American-Grace2Over at The Immanent Frame, there is an interesting discussion on David Campbell and Robert Putnam's American Grace: How Religion Divides and Unites Us with a series of responses to the book by John Torpey, Molly Worthen, Jon Butler and David Hollinger. Hollinger:

Is bland beautiful? Almost never, most of us would say. But when it comes to religion in a diverse society, the answer may be yes.

This is the chief, if probably unintended implication of American Grace, which I take to be the most successfully argued, comprehensive sociological study of American religion in more than half a century. Robert Putnam and David Campbell harvest a generation of research and mature reflection about how religious affiliations of all kinds divide and unite Americans of different generations, regions, sexes, educational levels, and ethno-racial groups. Will Herberg’s endlessly discussed Protestant-Catholic-Jew, a book of 1955, was not remotely as methodologically self-conscious and as empirically grounded as is American Grace, but one must go back to Herberg to find so striking a single volume purporting to explain the religion of an author’s contemporary Americans. If this coming generation of scholars and journalists allow Putnam and Campbell to define the terms of conversation to the extent that our predecessors allowed Herberg to perform this role, we will be in fine shape.
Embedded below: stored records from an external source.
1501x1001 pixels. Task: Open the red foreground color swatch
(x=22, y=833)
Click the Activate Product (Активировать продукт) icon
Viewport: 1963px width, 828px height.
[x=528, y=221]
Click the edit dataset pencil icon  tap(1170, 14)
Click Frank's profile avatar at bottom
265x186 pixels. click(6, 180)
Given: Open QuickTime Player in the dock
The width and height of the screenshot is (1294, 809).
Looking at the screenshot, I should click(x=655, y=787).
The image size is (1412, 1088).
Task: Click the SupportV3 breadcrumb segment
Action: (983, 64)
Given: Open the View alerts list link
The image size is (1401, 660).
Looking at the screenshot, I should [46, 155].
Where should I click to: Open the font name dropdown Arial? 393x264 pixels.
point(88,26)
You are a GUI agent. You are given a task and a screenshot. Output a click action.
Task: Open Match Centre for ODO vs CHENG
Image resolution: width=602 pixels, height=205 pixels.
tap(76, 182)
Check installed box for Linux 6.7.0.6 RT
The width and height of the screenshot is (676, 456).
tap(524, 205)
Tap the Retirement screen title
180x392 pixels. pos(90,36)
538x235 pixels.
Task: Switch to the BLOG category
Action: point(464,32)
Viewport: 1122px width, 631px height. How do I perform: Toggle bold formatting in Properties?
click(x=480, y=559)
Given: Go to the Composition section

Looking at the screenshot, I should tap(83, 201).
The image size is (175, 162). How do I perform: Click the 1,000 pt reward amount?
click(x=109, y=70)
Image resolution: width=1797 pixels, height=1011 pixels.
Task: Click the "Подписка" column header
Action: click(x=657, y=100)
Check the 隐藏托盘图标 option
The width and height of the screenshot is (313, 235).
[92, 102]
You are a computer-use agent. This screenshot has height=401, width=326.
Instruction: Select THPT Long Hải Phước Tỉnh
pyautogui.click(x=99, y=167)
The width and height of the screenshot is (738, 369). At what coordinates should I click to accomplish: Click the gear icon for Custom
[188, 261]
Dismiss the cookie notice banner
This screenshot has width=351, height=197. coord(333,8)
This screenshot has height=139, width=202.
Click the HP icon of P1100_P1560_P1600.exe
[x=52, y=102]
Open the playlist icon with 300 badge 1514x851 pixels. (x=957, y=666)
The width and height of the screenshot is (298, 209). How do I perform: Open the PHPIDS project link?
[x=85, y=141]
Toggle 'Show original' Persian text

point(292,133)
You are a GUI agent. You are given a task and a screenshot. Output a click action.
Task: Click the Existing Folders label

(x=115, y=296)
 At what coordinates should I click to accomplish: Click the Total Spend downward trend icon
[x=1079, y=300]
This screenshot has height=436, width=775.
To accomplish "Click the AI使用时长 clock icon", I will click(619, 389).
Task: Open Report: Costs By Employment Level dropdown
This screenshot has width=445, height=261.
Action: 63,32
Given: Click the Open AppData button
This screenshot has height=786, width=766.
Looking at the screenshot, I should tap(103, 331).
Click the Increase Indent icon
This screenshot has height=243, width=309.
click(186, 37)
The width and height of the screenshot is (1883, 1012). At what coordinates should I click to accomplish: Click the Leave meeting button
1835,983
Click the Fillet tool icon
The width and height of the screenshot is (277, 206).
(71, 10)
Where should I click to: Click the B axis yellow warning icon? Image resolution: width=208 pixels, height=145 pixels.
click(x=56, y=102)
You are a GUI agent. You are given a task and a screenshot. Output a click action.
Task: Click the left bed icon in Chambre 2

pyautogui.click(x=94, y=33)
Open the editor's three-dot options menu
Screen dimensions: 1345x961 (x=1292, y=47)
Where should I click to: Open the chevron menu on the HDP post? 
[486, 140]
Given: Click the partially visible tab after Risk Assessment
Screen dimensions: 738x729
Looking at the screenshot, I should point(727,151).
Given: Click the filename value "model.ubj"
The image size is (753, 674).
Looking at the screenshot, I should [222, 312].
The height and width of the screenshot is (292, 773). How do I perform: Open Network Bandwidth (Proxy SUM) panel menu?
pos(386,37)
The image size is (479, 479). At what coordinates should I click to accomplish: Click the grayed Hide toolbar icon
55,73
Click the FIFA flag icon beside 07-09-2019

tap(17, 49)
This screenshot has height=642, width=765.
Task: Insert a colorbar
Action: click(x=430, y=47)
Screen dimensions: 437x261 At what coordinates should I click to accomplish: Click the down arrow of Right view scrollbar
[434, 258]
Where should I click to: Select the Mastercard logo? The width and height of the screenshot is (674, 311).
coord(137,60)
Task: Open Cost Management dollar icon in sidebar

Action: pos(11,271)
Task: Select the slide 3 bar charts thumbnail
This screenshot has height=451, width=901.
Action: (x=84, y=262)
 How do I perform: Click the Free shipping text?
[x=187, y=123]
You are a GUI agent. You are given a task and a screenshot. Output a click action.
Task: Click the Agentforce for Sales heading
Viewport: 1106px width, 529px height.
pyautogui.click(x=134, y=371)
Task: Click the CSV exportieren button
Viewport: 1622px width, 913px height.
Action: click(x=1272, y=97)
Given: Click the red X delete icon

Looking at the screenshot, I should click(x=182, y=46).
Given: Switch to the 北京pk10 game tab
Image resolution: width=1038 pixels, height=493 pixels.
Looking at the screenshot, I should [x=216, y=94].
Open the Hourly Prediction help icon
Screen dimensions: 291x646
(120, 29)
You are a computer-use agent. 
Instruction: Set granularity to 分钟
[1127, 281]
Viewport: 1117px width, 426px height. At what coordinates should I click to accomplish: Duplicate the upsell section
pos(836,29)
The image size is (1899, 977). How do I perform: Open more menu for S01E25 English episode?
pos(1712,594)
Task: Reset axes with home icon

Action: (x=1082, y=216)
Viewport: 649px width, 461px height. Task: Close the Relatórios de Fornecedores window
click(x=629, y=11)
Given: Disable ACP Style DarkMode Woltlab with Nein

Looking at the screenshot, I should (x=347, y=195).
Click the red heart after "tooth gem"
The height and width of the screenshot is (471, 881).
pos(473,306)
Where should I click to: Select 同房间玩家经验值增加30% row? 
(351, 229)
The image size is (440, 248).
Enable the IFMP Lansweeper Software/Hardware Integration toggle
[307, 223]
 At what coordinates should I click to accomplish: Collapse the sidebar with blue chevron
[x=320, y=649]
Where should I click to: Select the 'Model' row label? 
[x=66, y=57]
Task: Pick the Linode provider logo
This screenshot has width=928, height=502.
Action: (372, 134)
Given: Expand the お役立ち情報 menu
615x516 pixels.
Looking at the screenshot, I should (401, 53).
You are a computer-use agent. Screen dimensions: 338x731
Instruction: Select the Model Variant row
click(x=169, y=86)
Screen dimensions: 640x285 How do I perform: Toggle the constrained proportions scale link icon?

Why does this book prompt the suspicion that bland may be beautiful? Because Putnam and Campbell argue that the decline of intense, sectarian devotion to any particular faith enables religious believers to be more tolerant and appreciative of ideas and practices different from their own. Putnam and Campbell’s central, data-driven theme is the fluidity of American religion. Americans move in and out of religious affiliations with dizzying frequency. While in other societies religious identity is more often perceived “as a fixed characteristic,” they explain, in the United States “it seems perfectly natural” to refer to one’s religion as a mere “preference.”